Selected passage.
▼▼▼

Or perhaps it is a case of different values.   That others don’t see the need 
or benefit in polluting the world with more publications that will never be 
read and serve no real purpose.

From: Friam <[email protected]> On Behalf Of [email protected]
Sent: Saturday, April 3, 2021 8:31 PM
To: 'The Friday Morning Applied Complexity Coffee Group' <[email protected]>
Subject: Re: [FRIAM] Free Willy in the Atlantic

Marcus hath wroth:


I know Nick once dreamed of publications out of FRIAM.

Nick doth reply:


Well, I have already gotten two publications out of writing to this list (in 
part).  It’s a case of little red 
hen<https://en.wikipedia.org/wiki/The_Little_Red_Hen> syndrome. Or perhaps the 
reverse: you all helped me and I still I ate all the bread.

Nick
Nick Thompson
[email protected]<mailto:[email protected]>
https://wordpress.clarku.edu/nthompson/

From: Friam <[email protected]<mailto:[email protected]>> On 
Behalf Of Marcus Daniels
Sent: Saturday, April 3, 2021 11:33 AM
To: The Friday Morning Applied Complexity Coffee Group 
<[email protected]<mailto:[email protected]>>
Subject: Re: [FRIAM] Free Willy in the Atlantic

Part of the model would involve finding seasonality like that.   A difficult 
part would be building the NLP capability to generate plausible sentences from 
each agent type.   However, there’s a big archive to draw upon if one were to 
take a statistical inference approach.  General dispositions would be pretty 
easy, I think.   At least they are obvious to me.    Also noteworthy is that 
there are classes of subconversations that I think just has to do with 
demographics.  For example, remember the late XYZ.

I know Nick once dreamed of publications out of FRIAM.  I wonder if he’d settle 
for a finite state machine?    If it all worked out, though, I’d have to find a 
replacement  procrastination activity.

▲▲▲

Recorded information.
▼▼▼

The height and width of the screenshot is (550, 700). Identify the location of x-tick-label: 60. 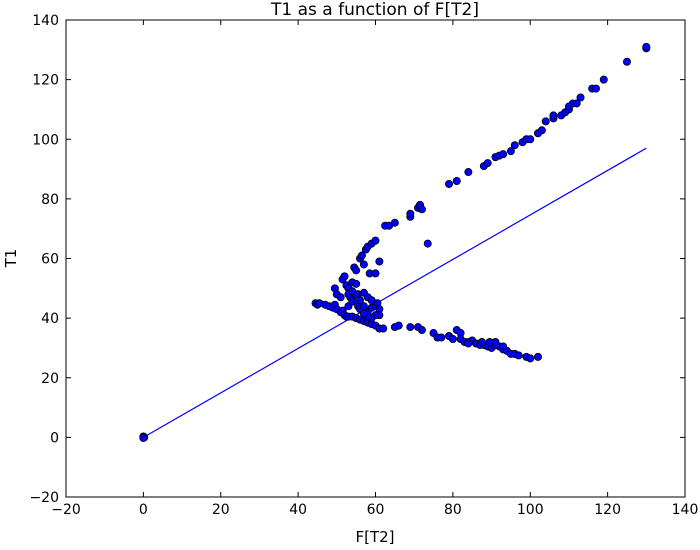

▲▲▲

Work to complete.
Copy the email thread between "Part of the" and "the late XYZ.", inclusive, and put "corpus" wherever "archive" occurs.

Completed exercise.
Part of the model would involve finding seasonality like that.   A difficult 
part would be building the NLP capability to generate plausible sentences from 
each agent type.   However, there’s a big corpus to draw upon if one were to 
take a statistical inference approach.  General dispositions would be pretty 
easy, I think.   At least they are obvious to me.    Also noteworthy is that 
there are classes of subconversations that I think just has to do with 
demographics.  For example, remember the late XYZ.